While preparing to travel to ICERM’s workshop, Matroids, Rigidity, and Algebraic Statistics, I noticed that the geodesic polyhedra formed a dilated triangular lattice pattern on the wall.

This is, in fact, the basic idea behind X-ray diffraction, discovered by Max von Laue in 1912. When electromagnetic waves-such as X-rays-pass through a crystal, the symmetrical arrangement of atoms causes the waves to diffract. When these waves hit an impenetrable surface, we can photograph the resulting wave interference pattern, composed of both constructive and destructive interactions.

One key challenge in X-ray crystallography is reconstructing a crystal’s atomic structure from its diffraction pattern—an example of an inverse problem.
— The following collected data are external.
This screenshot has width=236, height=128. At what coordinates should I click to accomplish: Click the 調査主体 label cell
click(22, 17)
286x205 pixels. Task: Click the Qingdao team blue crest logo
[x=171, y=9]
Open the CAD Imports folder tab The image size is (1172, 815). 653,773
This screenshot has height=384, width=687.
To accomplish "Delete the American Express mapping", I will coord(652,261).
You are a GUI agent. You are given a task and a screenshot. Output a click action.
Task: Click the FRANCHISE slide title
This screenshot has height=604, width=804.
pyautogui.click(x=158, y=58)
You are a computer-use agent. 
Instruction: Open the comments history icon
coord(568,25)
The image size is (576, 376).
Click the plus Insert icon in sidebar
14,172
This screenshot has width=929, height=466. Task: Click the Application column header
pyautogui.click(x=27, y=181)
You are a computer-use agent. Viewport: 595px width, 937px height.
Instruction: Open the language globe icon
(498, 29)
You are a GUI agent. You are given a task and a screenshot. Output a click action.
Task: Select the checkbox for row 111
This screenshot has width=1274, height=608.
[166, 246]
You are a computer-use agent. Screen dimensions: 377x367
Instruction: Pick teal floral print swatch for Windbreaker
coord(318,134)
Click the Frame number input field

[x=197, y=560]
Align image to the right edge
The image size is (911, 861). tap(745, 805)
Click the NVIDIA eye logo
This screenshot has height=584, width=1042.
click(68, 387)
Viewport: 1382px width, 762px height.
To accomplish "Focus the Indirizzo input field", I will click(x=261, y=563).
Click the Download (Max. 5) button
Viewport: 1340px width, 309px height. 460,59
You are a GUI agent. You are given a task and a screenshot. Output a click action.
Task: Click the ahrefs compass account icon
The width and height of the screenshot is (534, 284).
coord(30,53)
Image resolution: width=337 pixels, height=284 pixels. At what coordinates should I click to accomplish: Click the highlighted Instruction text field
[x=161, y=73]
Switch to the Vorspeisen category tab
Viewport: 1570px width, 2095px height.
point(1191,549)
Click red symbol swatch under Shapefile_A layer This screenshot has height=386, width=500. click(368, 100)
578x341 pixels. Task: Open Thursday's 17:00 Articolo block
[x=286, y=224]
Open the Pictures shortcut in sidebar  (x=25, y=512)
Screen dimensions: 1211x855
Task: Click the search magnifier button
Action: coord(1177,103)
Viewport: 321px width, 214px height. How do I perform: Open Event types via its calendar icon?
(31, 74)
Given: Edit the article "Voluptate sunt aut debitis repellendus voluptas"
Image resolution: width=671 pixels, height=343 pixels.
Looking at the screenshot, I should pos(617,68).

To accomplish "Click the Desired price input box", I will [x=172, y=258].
For instance, the mini-rainbow triangular lattice in the photo arises from the six-fold rotational symmetry of our two glass tetrahedral geodesic polyhedra.

One can perceive the situation at hand as a stereographic projection of a spherical model (as in Magnus Wenninger‘s book, Spherical Models) onto the two-dimensional plane, thereby relating the infinite triangular lattice to the “sphere of reflection”-i.e., Ewald’s sphere.

The idea of hanging transparent geodesic shapes in front of the window—creating rainbows across the room—came from Lina’s dad and my teacher, Oleg Šuk. He experimented with different materials, including an acrylic geodesic heart (with “acrylic” referring here to PMMA photonic crystal). I can’t help but wonder if the Šuk family is secretly guiding my work. See my previous posts, Chiral Interaction Energy Ground States and Yayoi Kusama’s Chandelier of Grief: Symmetry in Art and Science, for additional context.